Professor Brewer reveals new aspects of the stories themselves by elucidating the implicit and symbolic meanings that lie below the literal narrative. The stories discussed are those that are especially concerned with the processes of growing up and coming to maturity. They are told from the point of view of the emerging individual as he or she passes through the rites de passage that allow disengagement from parents, self-realisation, the establishment of new relationships, and integration with society.
The book demonstrates certain characteristic themes and structures in these traditional stories, but is far from reducing them to a single formula. One of the main purposes is to show how selected stories of great artistic value establish their own individual meanings within the general pattern. There are new interpretations of the famous romances, Sir Gawain and the Green Knight, and Malory's Tale of Sir Gareth, and of other romances. Shakespeare's remarkable portrayals throughout his career of various aspects of the family drama are discussed, and the essence of a new theory of tragedy and comedy is suggested.

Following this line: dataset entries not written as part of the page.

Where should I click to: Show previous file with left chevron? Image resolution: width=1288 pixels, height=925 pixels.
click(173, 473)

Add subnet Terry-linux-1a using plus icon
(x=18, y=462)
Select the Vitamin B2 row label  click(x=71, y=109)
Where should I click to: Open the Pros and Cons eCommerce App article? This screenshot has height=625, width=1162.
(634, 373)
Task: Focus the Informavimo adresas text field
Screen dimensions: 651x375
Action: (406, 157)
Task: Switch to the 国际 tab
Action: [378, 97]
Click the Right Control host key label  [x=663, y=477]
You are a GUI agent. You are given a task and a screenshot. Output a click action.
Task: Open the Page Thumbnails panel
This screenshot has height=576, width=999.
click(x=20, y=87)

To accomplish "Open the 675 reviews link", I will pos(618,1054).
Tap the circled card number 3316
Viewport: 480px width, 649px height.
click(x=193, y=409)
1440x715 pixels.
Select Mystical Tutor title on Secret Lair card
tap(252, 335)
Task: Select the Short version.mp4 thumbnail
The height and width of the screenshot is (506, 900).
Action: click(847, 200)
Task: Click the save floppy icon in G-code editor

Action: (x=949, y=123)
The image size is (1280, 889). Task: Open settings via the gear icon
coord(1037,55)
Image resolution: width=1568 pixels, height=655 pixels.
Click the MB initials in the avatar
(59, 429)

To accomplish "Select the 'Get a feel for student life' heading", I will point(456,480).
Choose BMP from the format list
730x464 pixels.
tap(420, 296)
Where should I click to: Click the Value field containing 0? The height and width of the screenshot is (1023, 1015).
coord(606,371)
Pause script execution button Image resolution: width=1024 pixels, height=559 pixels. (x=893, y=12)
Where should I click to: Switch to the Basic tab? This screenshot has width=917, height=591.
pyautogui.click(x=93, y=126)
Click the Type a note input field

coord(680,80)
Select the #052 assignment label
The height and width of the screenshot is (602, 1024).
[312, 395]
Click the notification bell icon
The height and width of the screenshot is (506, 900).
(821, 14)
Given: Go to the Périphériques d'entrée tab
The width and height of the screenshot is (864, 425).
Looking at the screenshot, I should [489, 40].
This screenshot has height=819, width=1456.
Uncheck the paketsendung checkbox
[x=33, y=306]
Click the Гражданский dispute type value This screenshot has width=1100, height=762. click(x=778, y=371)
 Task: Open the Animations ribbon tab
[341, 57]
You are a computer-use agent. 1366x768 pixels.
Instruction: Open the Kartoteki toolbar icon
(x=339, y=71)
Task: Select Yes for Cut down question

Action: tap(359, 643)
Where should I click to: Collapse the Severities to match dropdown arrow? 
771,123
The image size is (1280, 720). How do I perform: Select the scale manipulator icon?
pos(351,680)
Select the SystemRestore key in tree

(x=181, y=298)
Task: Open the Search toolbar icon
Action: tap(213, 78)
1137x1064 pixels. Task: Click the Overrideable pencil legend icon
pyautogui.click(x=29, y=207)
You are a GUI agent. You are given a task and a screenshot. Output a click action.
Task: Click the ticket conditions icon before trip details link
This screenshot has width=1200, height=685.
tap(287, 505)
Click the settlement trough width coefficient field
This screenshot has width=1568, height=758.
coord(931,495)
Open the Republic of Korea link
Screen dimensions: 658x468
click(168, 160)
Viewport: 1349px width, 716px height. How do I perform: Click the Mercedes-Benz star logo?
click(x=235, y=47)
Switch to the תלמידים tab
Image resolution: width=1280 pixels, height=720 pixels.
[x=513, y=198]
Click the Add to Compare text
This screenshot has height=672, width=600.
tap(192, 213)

The extreme type of traditional story in Europe is seen as the fairy tale, which is analysed to show how fundamentally such narrative differs from the novel, but Mansfield Park and Great Expectations are explored in detail to show their equivocal relationships to the tradition.
The book will appeal to all those who are interested in the structure of narrative, whether from the point of view of literature, psychology or folklore.
The late Professor Derek Brewer was Master of Emmanuel College Cambridge and Reader in Medieval English Literature in the University of Cambridge. He published numerous books and articles, especially on Chaucer, but on all periods of English literature.